By PATT MORRISON, Times Staff Writer

It's cool at my house. The AC purrs like an overfed cat. There's not so much as a glitch or a flicker from the lights. If I wanted to, I could, as Dick Nixon was fond of doing in the White House in August, crank it down to 68 degrees and light a fire in the fireplace and think of frosty autumn evenings as the sun seethes outside.

It's the steamiest, sizzlingest week on the calendar, and I am sitting pretty. My electricity, and my electric bill, come from a municipal monopoly called the Department of Water and Power. Southern California Edison pleads with its customers to please show some civic selflessness and turn off the AC and do a little patriotic sweating. Federal workers from Happy Camp to Chula Vista are under presidential order to let the thermostat and the temperature go higher. And the DWP, my DWP, is telling its customers, go ahead, crank it up, there's plenty more where that came from. How very funny. I'm laughing all the way to the mailbox, where I pay my bargain electric bill. The DWP, the soulless stickup artist that sucked the Owens Valley dry of water, the rapacious octopus wrapping its tentacles around riverbeds and snowpack, the head stumblebum in a city that can't do anything right--hero.

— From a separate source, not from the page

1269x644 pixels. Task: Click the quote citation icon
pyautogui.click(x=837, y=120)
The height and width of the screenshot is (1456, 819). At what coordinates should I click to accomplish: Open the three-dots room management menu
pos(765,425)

***** Smug, no, he won't tempt the gods by saying that, but there is no denying that S. David Freeman is one contented man. The mayor of San Diego has already called him once today; now her aide is phoning from a plane. They want advice, yes, but mostly they want to buy power and they want it now. Everyone is trying to be quite well-behaved about this, but damn, it's hot! It's a seller's market and the DWP--maybe only the DWP--has got energy to burn. In 1996, the lid came partway off California's energy market. Energy deregulation was to be a perpetual bargain-basement sale. Providers hired telemarketers to pitch us a lot of woo, which they could afford to do because registering as an official energy supplier cost all of $100. One company, Boston-Finney, later banished for running an illegal pyramid scheme, had as its president a boy of 19. Over time, prices and supplies have swung as wildly as a San Andreas seismograph, and deregulation now looks about as desirable as dotcom stocks. The DWP's own institutional sluggishness may have helped to save it. Stuck in a tar pit of debt and pork-barrel blubber when Freeman took over three years ago, it was a long way from ready to compete. And now, on one day this summer, the DWP made a reported $5 million selling its excess electricity. Who're you callin' fat? Freeman has spent enough time in Washington and Sacramento to know that saying "I told you so" is as good as painting a big fat target on your rump. "If you screw up, it's bad management," he said. " If you succeed, it's good luck." Lucky, too, is his timing. A DWP makeover plan years in the making--ramping up old power stations and selling off its share in a notoriously messy coal-burning plant in Nevada to pay down the debt--goes at last to the City Council for a vote next week. If the air conditioning is running, Freeman's luck may hold.

***** Don't get too comfortable. This could get ugly, "Lord of the Flies" ugly, and it probably will. The governor has asked the attorney general to investigate whether the wholesale market is being manipulated. Politicians--some of who thought this was a swell idea four years ago--are now born-again regulators calling for a "ratepayer rebellion." What you won't hear from any of them is the word "finite." Even magical, bountiful California will one day run out of the vital things--water, space, perhaps power. We live, in Carey McWilliams' artful phrase, on an island on the land, a place of artifice, of imported water and electricity. Moving the pieces around--water from the Sierras, electricity to San Diego--may dazzle us into thinking that we shall possess infinite plenty at sale prices forever and ever, like the bottomless cornucopias of myth. But switch off the AC and turn off the sprinklers. Step outside for a moment. Feel the sun's stare. Listen to the crackle of grass and brush underfoot, dry as low-fat potato chips and primed for fire season. Take it all as a hint that we really, really ought to know better than to believe in fairy tales, especially the ones we ourselves create.